## WORK REQUEST
Only the lines containing "click" belong in the answer; find them in the material below.

## DATASET ENTRIES
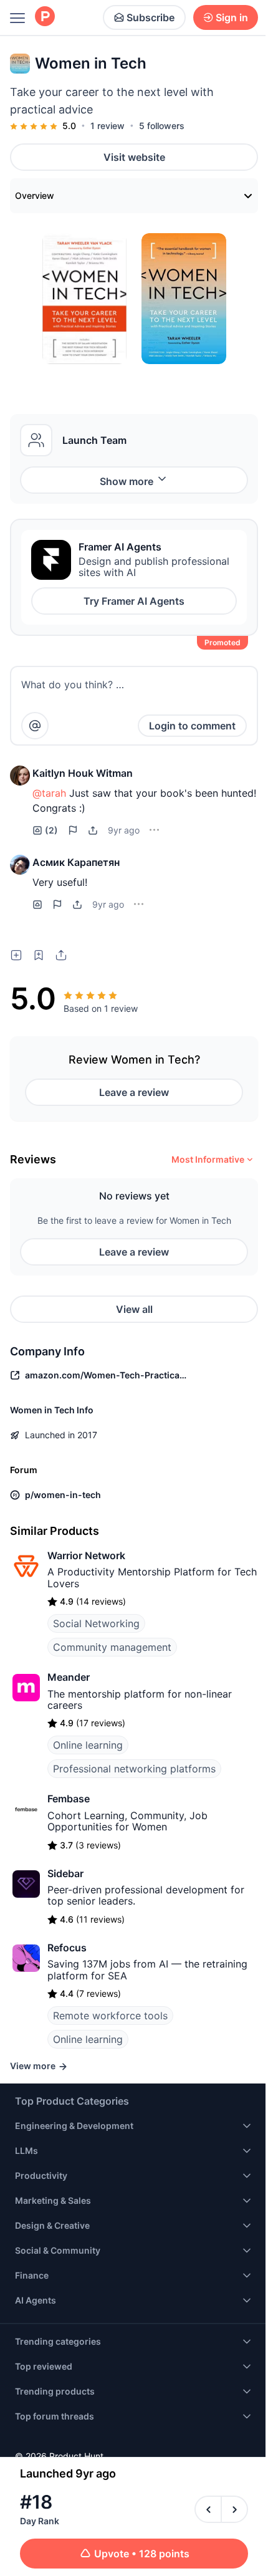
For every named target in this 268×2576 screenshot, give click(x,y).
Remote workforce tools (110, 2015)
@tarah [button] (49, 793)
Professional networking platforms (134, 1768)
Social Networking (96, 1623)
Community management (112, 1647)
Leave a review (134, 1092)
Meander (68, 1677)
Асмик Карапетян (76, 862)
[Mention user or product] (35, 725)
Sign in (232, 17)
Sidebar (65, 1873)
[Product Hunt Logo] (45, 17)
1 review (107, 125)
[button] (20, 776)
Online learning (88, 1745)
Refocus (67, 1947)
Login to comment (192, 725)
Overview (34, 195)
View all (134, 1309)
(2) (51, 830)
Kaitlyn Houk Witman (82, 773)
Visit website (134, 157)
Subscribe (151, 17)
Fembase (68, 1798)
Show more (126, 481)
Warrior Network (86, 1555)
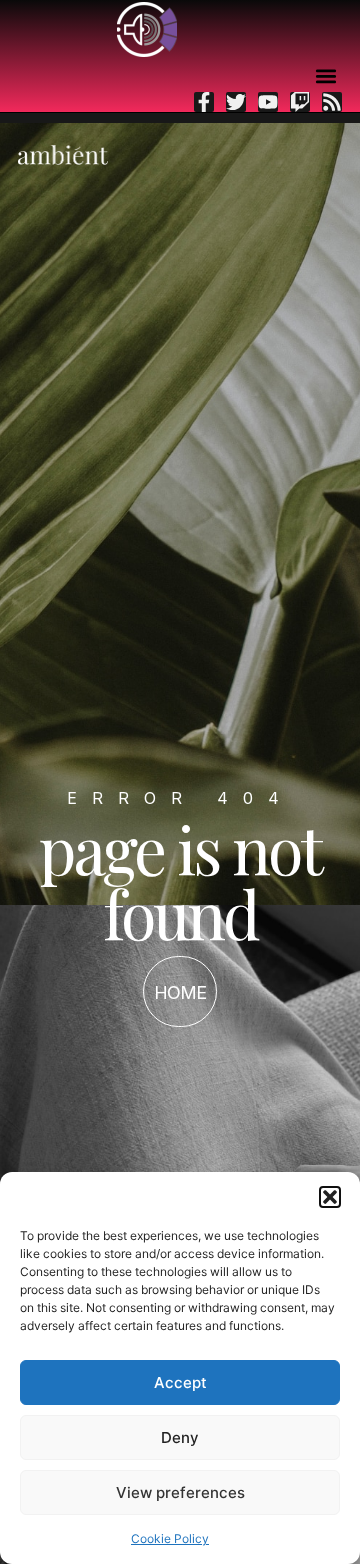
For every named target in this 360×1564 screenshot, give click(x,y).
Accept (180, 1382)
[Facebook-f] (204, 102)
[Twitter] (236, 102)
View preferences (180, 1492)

## FINAL ANSWER
For every named target in this 268×2576 screenshot, give click(x,y).
For every named target in this 360×1564 screenshot, give click(x,y).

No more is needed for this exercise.